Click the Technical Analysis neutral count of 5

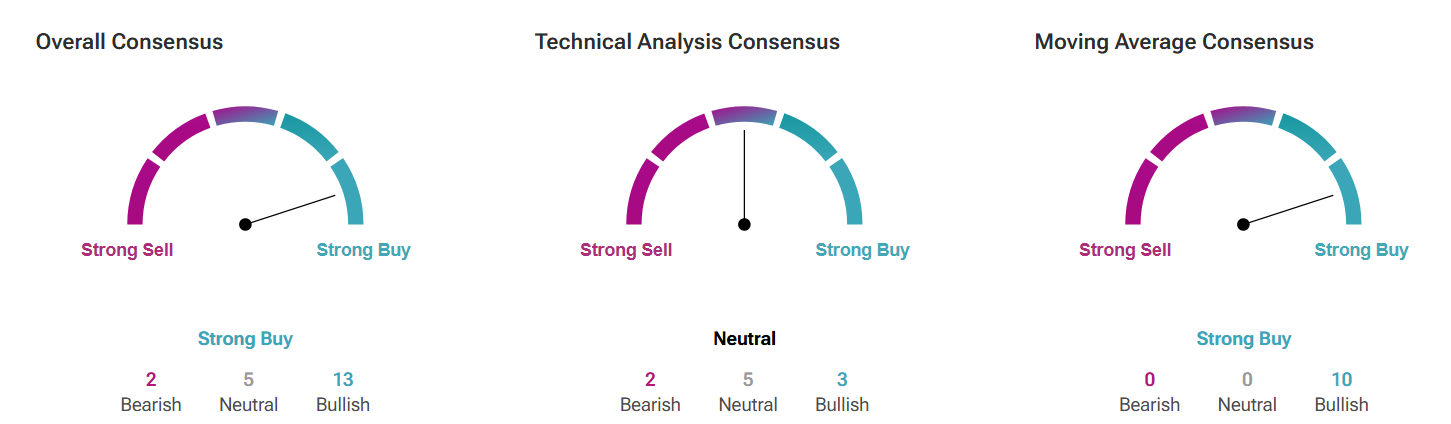point(748,379)
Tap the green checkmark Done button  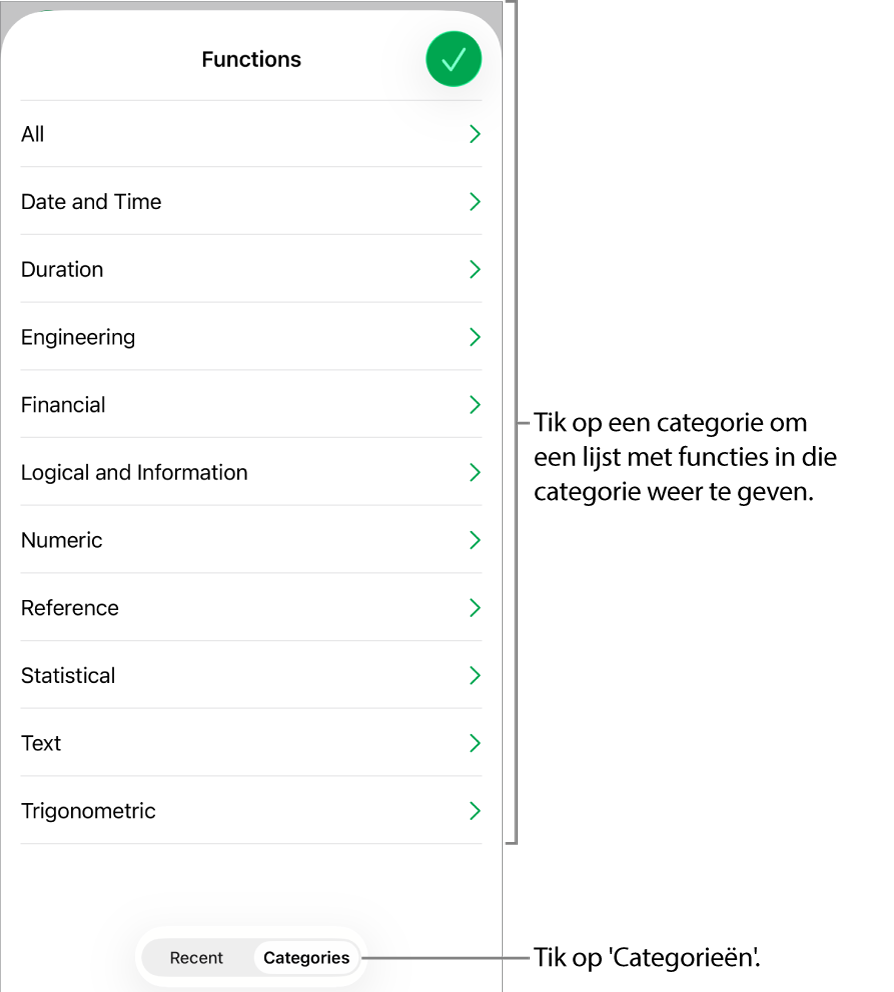click(x=453, y=60)
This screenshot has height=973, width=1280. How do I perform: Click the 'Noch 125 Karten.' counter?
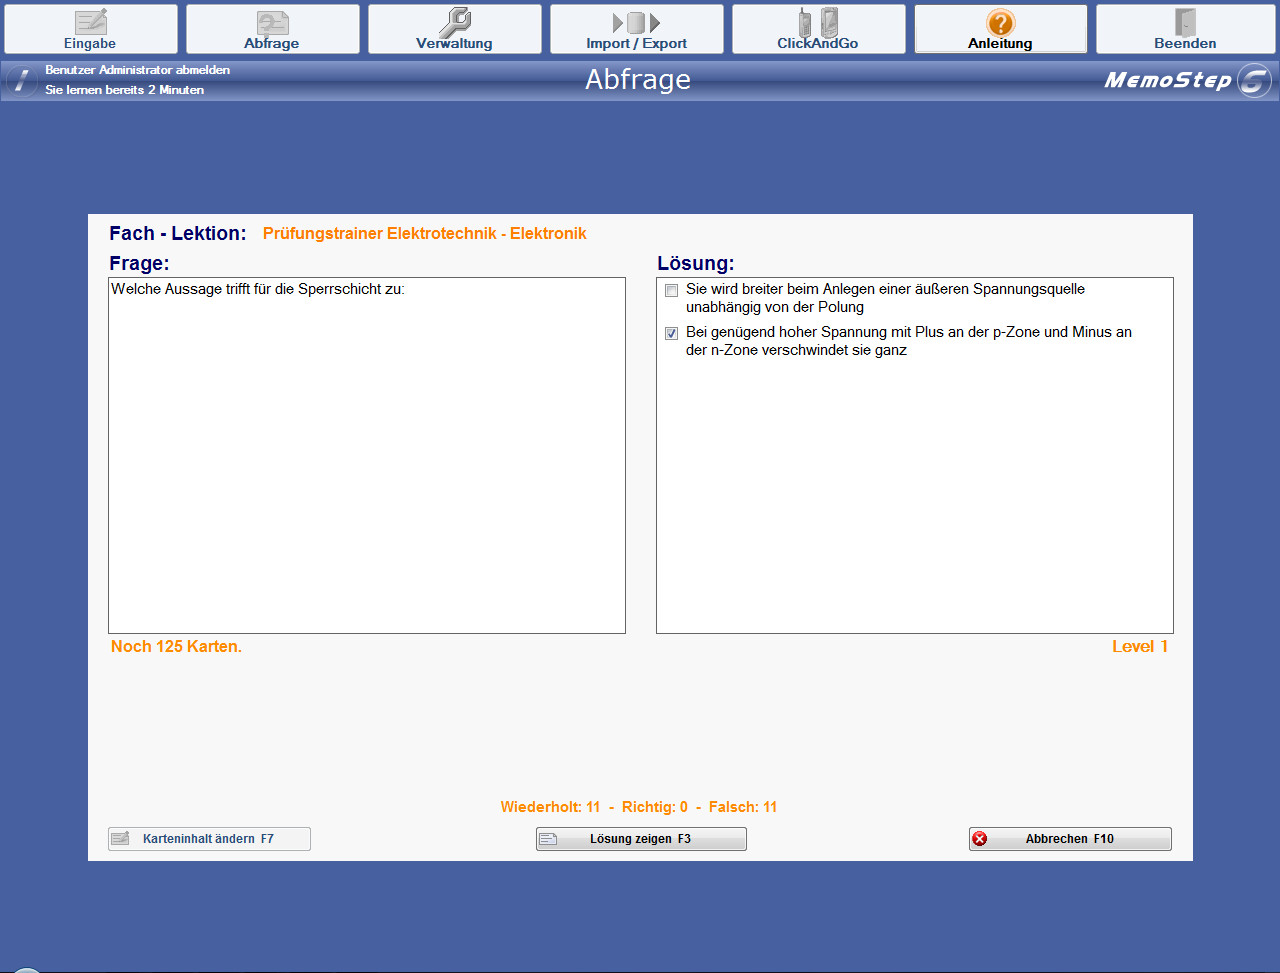point(176,647)
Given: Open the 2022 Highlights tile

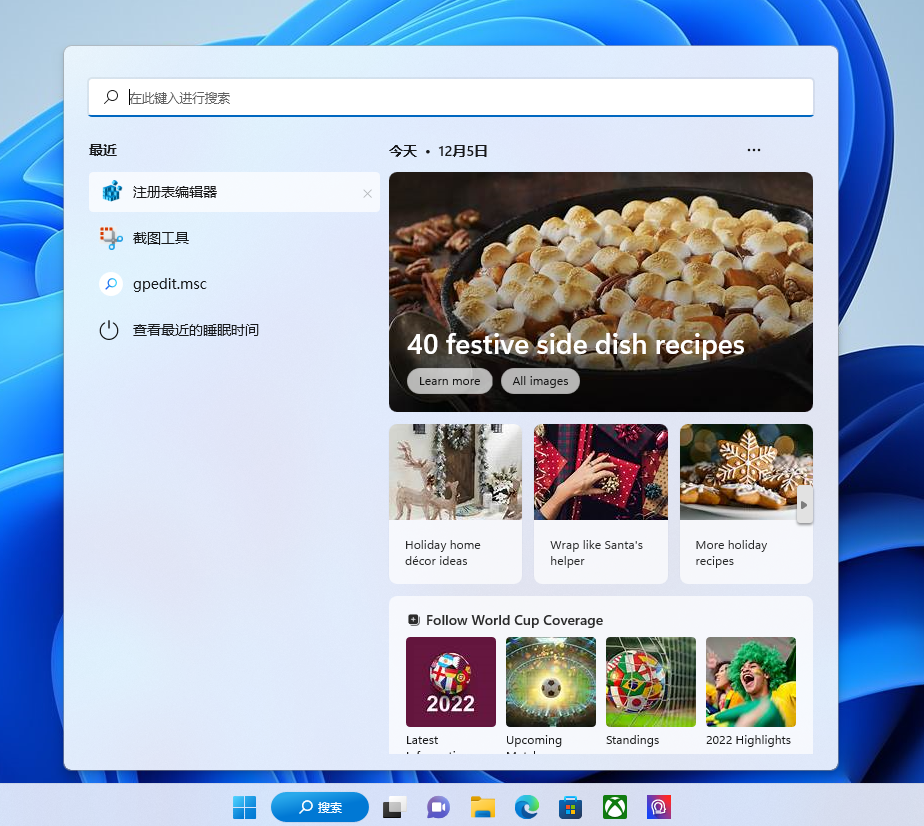Looking at the screenshot, I should 750,690.
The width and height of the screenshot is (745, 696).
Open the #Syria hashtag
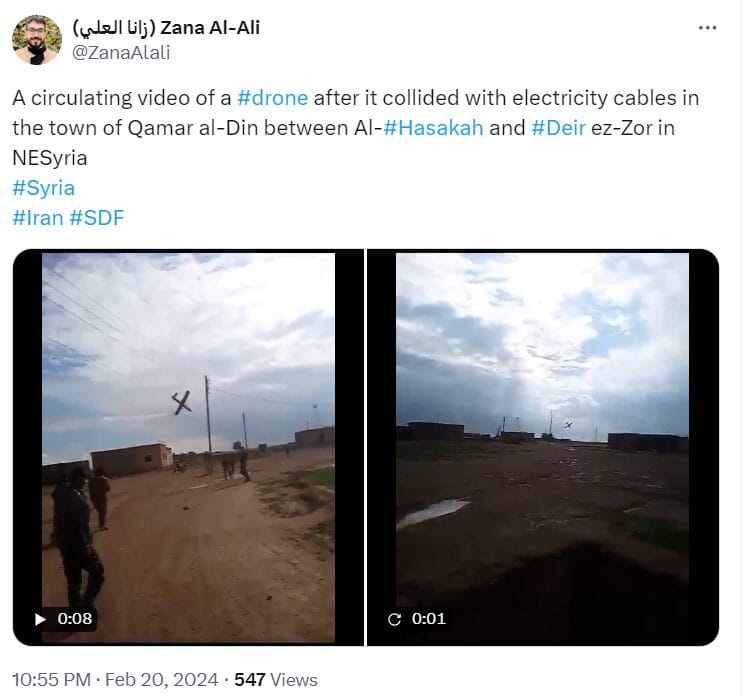coord(43,188)
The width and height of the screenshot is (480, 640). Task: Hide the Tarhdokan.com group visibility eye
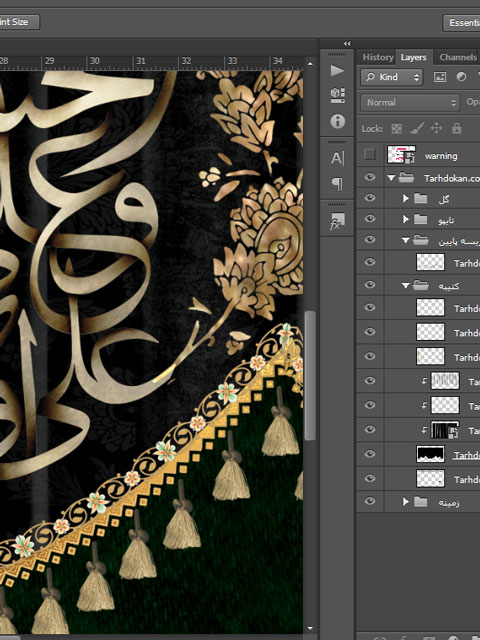tap(369, 177)
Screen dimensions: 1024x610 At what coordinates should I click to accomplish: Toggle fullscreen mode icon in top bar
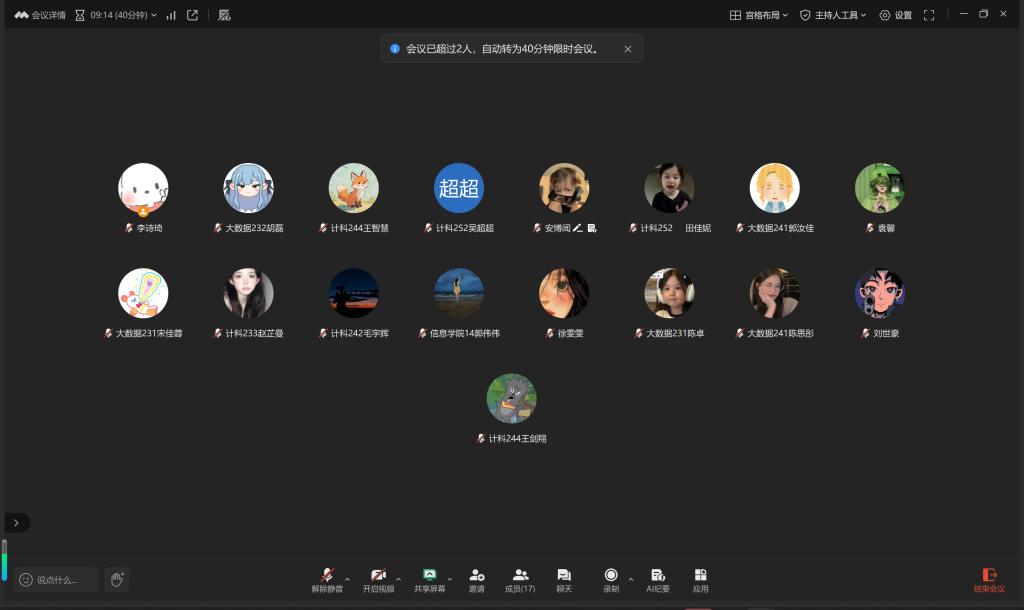(929, 15)
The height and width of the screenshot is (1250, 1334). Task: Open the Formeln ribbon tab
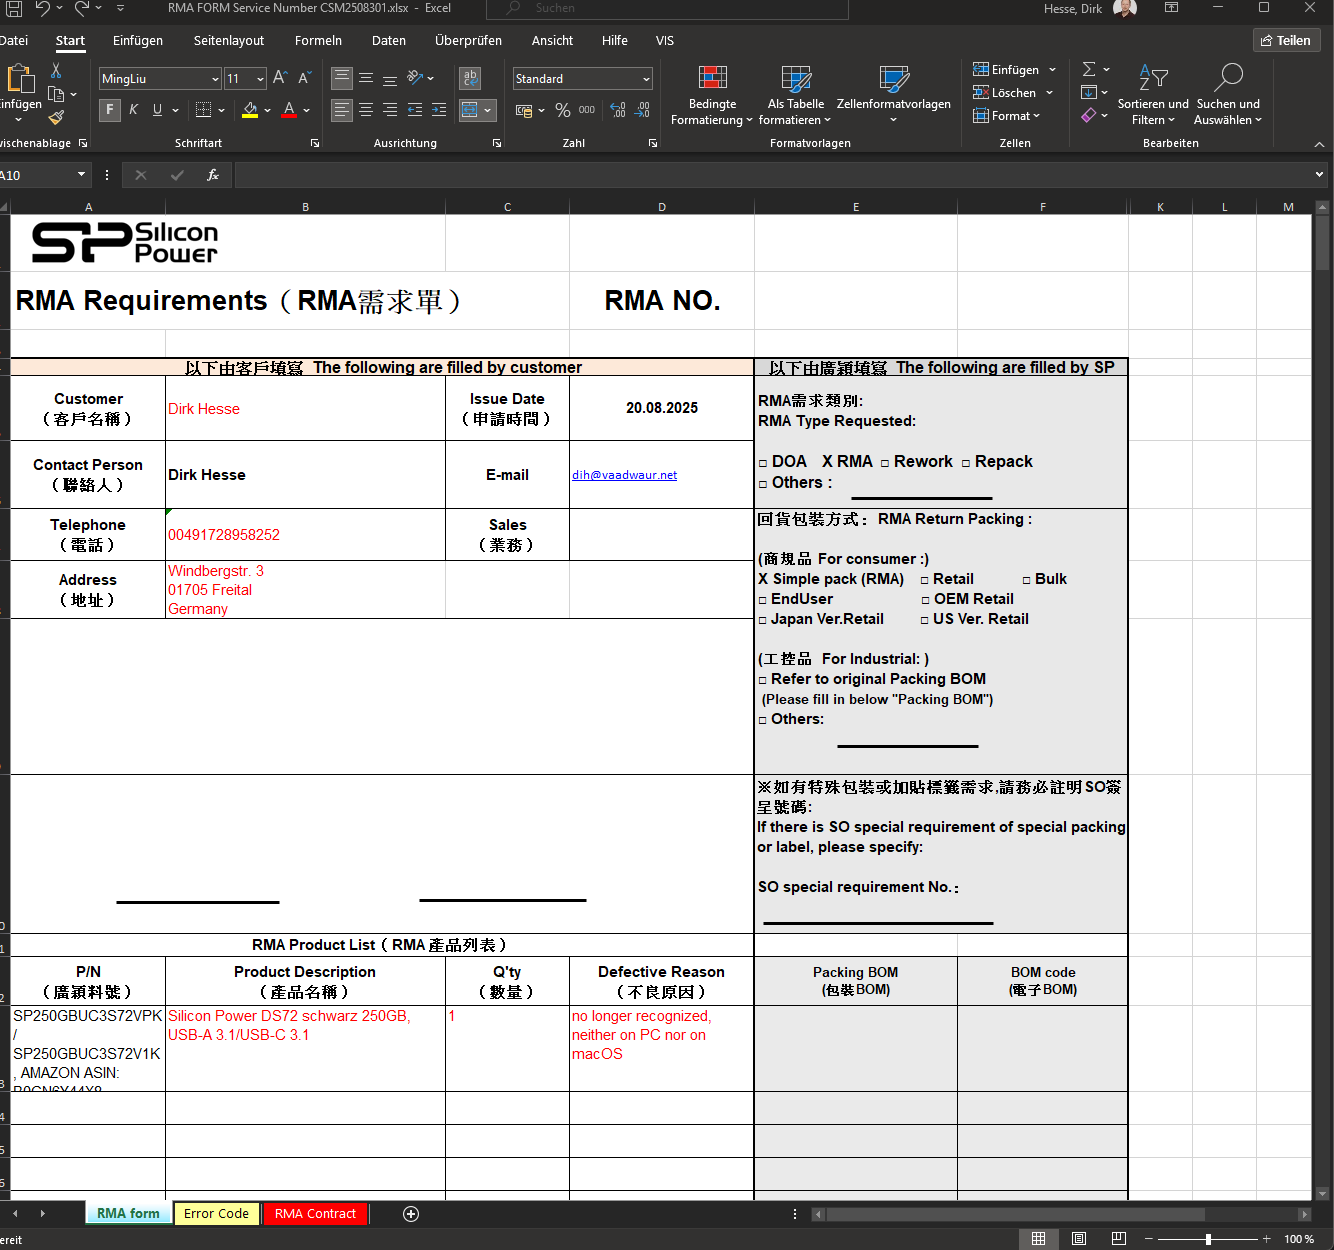pyautogui.click(x=318, y=41)
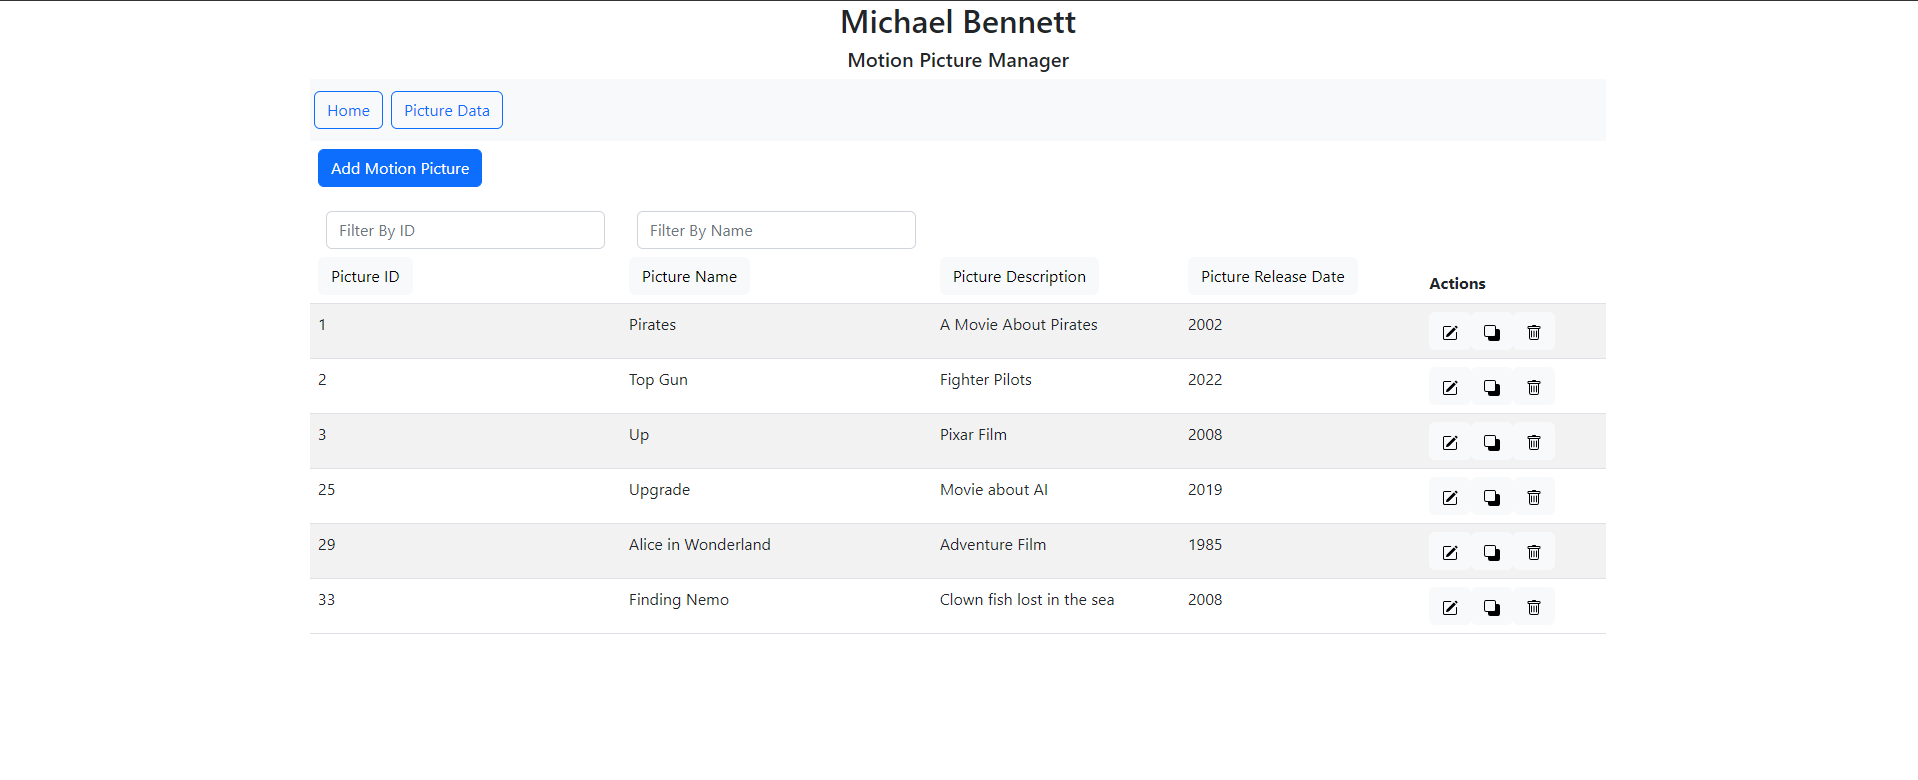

#####

Each line from the one holding "Open the #Syria hashtag" down to the end of the records is to be reproduced unaltered, and the pictures are to be omitted.

Open the #Syria hashtag
coord(43,188)
The width and height of the screenshot is (480, 640). Task: Hide the Tarhdokan.com group visibility eye
tap(369, 177)
Screen dimensions: 1024x610 At what coordinates should I click to accomplish: Toggle fullscreen mode icon in top bar
(929, 15)
The height and width of the screenshot is (1250, 1334). Task: Open the Formeln ribbon tab
pyautogui.click(x=318, y=41)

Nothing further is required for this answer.